This documentation is pending.

SYSTEM-DEFINED DATA TYPES

These data types are built-in to Muldis D and should be available under all of its implementations. They are available for the entire time that a DBMS is active and can be used by both persistent and temporary user-defined entities.

Maximal and Minimal Data Types

Muldis D provides 2 special data types named Universal and Empty, which contain all values in the universe and no values at all, respectively; they are implicit supertypes and subtypes of all other data types, respectively.

Given the nature of Universal, it is impossible to reference/select a value whose most specific type is that. But it is valid for the declared type of any data type attribute or container to be Universal, as this says that the attribute or container is allowed to hold a value of any data type. Now it stands to reason that the default values for Universal must be of its selectable subtypes. The default value of Universal is the Bool False value.

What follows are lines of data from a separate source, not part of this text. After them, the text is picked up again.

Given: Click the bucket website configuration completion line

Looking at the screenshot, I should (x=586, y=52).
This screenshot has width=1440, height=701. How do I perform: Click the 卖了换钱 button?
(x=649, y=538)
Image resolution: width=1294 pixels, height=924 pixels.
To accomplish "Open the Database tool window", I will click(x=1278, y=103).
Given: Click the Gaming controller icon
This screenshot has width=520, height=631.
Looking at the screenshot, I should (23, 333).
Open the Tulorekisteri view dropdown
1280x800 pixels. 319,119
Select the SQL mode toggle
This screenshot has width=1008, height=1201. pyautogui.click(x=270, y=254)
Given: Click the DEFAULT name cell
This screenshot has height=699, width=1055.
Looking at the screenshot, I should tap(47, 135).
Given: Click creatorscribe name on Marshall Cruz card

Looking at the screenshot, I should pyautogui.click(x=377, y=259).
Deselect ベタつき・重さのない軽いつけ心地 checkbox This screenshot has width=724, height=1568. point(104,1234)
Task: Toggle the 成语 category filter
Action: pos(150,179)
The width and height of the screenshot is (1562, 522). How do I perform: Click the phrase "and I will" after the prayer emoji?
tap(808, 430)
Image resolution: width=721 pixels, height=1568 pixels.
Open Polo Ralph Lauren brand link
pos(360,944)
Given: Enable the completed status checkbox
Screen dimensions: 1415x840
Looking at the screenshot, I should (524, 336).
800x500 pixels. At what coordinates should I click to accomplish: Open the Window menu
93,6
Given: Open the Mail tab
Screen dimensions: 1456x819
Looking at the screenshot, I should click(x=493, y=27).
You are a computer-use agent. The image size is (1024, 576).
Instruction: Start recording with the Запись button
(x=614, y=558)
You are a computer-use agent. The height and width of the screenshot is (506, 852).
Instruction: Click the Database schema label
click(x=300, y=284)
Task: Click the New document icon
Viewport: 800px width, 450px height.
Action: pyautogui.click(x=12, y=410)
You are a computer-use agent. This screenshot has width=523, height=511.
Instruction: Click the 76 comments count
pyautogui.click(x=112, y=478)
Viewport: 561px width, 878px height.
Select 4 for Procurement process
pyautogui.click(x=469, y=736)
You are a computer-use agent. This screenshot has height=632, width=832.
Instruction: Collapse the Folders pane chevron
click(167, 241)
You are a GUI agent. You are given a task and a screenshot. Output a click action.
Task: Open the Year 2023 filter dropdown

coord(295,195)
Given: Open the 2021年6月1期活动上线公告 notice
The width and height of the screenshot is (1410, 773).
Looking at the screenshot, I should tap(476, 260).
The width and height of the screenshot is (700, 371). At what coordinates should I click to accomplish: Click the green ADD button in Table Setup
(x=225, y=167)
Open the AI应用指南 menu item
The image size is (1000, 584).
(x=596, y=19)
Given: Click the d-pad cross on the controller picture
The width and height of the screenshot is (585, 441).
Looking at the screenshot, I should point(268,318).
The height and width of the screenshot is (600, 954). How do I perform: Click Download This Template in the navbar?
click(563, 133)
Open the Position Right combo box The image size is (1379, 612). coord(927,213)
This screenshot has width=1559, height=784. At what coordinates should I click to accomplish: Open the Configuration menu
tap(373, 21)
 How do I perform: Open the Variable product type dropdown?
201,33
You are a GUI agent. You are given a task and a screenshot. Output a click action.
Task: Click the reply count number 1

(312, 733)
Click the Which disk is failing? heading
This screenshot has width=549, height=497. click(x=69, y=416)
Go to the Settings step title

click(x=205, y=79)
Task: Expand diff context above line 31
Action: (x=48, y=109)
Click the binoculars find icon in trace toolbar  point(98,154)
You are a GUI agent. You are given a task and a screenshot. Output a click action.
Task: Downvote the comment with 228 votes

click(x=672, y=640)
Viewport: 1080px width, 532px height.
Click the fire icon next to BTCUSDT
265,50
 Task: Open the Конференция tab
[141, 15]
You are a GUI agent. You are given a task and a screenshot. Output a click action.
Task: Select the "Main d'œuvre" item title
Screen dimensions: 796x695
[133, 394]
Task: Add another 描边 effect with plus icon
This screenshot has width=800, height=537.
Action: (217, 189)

By contrast, Empty is very limited in its use. It doesn't make sense for an attribute or container to have a declared type of Empty because no value could be held by it, and all containers in Muldis D must be holding a value. However, it is valid to declare a Relation type whose attribute types are Empty, meaning that type is a proper subtype of all other Relation with the same attribute names.

The cardinality of the Universal|Empty types is infinity|zero respectively; regarding the first one, it is impossible to define a most-generalized finite subtype.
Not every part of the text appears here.